§ STATED PROBLEM A: Could you edit the stored records from their start through the line containing "(x=677, y=120)", inclusive, replacing "date" with "timestamp" and leaving everything else unchanged?
## START SELECTION
Had I been discussing the Criminal Justice Bill—that is to say, the Bill that my noble friend Lord Davies referred to, which fell at the last election—I would have said of that what I now say of this Bill. It covers too many subjects. It makes criminal activities that are already criminal. It has 430 pages, 203 clauses and 21 schedules. Just look at it: it is like a telephone book. It is a catalogue, in my view, of Early Day Motions rather than a practical answer to the problems it seeks to identify. It reminds me of the Criminal Justice Act 2009, which included provisions for, among other things, the appointment of senior police officers, prostitution and lap dancing, the supply of alcohol to children, gang-related violence, aviation security, border controls and extradition, and more besides.

I am sure that many of the measures in this Bill are, on their face, worthy, and, assuming they are not already criminal offences, no doubt good measures are taken from the Criminal Justice Bill. But passing laws is not of itself a solution to an actual or perceived problem. Movement is not productivity. Too often, Governments of all political persuasions think that sounding vigorous is a substitute for action.

Between 1815 and 1914, remarkably few laws—about 15 or 20 statutes—were passed that affected the criminal law. Several of them are still in force, in whole or in part. When Tony Blair was Prime Minister, between 1997 and 2007, more than 50 criminal law statutes were enacted. The Criminal Justice Act 2003—another doorstop of a Bill—even repealed earlier sections of earlier Acts of Parliament passed after 1997 that had not even been implemented. I tabled Written Questions in the other place, asking how many criminal law provisions had been implemented, how many had been repealed before implementation, and how many had been brought into force. The answer I used to get was roughly one-third had been implemented, one-third had not been implemented and one-third had been repealed before implementation or soon afterwards. I am not making a politically antagonistic point: I am simply pointing out that the early 21st century legislative equivalent of Dreadnought building is ineffective unless the Government—any Government—do more than pass laws and pat themselves on the back.
## END SELECTION
## START DATA SUPPLIED
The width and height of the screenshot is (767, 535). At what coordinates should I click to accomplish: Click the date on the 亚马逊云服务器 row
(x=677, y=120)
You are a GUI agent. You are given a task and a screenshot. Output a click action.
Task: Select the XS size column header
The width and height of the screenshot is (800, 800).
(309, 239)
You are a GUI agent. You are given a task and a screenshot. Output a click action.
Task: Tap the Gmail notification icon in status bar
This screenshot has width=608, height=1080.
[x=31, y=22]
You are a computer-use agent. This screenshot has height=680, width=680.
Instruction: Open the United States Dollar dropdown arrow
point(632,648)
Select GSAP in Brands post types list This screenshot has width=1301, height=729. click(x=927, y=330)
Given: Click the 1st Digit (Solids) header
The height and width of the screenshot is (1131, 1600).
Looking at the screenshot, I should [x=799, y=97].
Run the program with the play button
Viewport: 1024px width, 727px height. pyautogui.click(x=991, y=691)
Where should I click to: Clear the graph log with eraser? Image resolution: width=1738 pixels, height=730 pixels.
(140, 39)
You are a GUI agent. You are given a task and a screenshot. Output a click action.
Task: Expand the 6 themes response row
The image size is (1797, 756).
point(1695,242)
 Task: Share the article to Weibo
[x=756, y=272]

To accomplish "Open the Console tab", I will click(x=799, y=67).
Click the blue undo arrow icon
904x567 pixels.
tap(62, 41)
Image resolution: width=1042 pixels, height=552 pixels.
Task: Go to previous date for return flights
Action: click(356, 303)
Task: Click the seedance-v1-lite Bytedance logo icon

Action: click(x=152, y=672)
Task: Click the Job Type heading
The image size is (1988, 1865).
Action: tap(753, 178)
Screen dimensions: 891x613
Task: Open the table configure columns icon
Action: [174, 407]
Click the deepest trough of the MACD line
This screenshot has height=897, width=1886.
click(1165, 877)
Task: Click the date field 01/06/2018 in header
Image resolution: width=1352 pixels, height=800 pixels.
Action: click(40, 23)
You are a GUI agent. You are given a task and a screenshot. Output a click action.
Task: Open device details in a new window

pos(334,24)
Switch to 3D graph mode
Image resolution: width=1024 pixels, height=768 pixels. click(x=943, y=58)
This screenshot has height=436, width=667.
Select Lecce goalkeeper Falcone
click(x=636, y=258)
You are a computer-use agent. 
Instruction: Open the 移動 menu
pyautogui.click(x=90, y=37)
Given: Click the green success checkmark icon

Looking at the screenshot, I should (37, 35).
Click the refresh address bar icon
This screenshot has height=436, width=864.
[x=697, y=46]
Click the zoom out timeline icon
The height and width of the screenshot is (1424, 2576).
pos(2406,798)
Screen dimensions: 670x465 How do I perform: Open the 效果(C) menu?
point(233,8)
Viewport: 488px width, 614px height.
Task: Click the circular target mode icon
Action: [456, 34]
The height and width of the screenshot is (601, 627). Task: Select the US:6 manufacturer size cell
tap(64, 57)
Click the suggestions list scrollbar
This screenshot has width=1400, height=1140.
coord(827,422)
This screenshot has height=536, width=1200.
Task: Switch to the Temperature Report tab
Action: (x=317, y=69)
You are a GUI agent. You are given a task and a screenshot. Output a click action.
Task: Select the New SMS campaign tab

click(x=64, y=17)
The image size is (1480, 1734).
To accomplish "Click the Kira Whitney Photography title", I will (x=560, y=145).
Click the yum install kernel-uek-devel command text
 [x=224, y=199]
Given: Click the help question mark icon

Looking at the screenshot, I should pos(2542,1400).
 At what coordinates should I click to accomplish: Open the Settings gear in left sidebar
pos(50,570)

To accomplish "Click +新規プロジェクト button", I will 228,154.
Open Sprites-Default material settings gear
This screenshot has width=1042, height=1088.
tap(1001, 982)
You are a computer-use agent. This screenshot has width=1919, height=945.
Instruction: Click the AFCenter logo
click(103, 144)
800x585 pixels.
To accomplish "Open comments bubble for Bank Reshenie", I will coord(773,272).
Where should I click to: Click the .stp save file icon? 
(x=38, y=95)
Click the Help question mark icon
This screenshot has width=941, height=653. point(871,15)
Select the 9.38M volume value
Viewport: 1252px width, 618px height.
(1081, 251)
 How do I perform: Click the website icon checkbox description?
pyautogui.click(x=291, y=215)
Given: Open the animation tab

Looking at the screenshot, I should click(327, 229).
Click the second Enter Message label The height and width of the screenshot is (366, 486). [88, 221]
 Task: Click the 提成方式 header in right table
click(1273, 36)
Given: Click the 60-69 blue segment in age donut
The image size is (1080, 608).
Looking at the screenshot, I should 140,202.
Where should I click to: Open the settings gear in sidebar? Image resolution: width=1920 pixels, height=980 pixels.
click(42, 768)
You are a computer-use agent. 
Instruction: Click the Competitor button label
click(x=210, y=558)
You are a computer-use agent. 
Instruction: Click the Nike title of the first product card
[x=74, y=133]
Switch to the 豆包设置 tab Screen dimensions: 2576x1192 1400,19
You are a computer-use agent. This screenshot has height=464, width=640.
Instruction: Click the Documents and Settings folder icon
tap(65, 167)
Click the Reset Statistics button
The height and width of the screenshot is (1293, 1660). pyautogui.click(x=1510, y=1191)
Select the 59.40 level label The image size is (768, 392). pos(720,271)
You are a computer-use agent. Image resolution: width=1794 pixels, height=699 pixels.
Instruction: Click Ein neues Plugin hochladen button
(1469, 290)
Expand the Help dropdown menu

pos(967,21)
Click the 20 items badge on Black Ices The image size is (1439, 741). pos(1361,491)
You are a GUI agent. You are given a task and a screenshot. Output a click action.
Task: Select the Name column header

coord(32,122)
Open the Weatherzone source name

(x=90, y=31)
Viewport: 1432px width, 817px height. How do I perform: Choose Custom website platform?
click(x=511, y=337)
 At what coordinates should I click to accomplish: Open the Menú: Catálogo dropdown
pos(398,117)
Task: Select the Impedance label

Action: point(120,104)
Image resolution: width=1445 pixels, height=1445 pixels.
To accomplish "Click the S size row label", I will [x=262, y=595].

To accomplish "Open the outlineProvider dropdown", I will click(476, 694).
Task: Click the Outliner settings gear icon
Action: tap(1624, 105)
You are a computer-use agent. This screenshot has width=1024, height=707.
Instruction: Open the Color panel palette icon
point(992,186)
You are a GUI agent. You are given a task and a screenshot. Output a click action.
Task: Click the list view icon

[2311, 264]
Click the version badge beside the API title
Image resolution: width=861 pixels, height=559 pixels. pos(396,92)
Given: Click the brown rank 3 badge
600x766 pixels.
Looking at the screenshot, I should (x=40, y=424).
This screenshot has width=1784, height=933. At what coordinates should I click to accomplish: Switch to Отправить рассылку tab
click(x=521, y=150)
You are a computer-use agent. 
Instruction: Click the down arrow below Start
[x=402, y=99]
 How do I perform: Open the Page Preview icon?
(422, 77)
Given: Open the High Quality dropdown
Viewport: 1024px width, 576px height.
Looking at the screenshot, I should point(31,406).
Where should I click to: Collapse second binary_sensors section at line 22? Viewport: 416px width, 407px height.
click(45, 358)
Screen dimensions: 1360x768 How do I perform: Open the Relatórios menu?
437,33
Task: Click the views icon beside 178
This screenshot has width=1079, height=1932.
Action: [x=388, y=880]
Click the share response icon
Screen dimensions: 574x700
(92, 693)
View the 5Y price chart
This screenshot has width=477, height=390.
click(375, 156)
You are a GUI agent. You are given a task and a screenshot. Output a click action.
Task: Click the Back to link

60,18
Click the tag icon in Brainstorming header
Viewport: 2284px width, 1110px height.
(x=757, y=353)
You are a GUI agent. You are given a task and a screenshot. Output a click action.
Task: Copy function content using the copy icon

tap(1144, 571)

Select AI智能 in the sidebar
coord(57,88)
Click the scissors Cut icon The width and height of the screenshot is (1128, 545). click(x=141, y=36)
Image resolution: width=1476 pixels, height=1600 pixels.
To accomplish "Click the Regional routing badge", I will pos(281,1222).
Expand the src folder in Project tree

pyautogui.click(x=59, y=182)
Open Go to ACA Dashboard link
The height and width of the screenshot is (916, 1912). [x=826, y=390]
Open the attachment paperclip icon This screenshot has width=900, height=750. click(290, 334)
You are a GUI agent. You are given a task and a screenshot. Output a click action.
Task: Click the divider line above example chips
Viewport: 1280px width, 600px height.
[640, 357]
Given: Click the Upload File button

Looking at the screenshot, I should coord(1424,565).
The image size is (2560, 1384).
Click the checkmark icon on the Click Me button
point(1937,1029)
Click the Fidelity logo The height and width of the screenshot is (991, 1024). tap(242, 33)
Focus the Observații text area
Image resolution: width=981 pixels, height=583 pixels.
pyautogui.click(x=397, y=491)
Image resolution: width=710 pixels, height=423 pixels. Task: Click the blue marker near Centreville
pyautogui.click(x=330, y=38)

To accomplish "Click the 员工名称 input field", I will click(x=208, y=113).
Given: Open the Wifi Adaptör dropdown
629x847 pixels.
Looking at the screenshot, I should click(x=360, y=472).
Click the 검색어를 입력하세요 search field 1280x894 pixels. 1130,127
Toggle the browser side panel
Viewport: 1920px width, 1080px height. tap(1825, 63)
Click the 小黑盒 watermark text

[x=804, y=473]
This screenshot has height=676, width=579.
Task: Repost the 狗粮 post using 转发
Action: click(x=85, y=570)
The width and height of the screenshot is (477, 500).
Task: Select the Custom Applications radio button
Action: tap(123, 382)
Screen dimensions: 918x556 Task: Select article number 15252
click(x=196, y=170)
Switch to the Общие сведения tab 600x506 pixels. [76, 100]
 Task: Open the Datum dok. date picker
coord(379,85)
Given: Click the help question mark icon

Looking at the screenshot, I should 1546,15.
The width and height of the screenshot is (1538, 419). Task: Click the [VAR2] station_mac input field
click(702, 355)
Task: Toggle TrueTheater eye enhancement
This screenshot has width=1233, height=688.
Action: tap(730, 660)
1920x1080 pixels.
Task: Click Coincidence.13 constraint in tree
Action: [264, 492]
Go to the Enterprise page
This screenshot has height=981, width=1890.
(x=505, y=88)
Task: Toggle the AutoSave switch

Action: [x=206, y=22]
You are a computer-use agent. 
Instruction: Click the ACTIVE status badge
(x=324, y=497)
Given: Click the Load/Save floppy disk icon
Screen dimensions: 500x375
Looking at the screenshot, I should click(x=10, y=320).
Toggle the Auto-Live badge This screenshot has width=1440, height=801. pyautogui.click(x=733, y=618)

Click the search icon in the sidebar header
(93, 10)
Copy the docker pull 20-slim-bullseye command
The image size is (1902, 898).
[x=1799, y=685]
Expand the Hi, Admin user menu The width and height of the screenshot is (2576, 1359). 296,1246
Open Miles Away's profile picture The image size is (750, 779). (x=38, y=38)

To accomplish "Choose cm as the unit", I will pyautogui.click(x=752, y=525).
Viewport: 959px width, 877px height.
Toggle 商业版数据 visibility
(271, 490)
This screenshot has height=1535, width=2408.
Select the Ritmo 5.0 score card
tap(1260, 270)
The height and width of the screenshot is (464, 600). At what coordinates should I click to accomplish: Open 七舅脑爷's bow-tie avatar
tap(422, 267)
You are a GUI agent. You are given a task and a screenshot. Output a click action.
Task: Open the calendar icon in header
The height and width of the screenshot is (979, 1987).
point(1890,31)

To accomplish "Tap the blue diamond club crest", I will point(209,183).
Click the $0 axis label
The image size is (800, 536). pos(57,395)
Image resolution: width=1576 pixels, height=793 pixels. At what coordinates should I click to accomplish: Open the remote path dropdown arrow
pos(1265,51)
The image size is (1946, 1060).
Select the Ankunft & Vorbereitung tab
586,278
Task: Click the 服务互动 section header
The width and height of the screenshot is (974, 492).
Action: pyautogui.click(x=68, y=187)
## END DATA SUPPLIED
§ STATED PROBLEM B: Can you reproduce the part of the parliamentary speech on the bill between "Had I been discussing" and "and more besides.", inclusive?

§ FINAL ANSWER A:
The width and height of the screenshot is (767, 535). At what coordinates should I click to accomplish: Click the timestamp on the 亚马逊云服务器 row
(x=677, y=120)

§ FINAL ANSWER B:
Had I been discussing the Criminal Justice Bill—that is to say, the Bill that my noble friend Lord Davies referred to, which fell at the last election—I would have said of that what I now say of this Bill. It covers too many subjects. It makes criminal activities that are already criminal. It has 430 pages, 203 clauses and 21 schedules. Just look at it: it is like a telephone book. It is a catalogue, in my view, of Early Day Motions rather than a practical answer to the problems it seeks to identify. It reminds me of the Criminal Justice Act 2009, which included provisions for, among other things, the appointment of senior police officers, prostitution and lap dancing, the supply of alcohol to children, gang-related violence, aviation security, border controls and extradition, and more besides.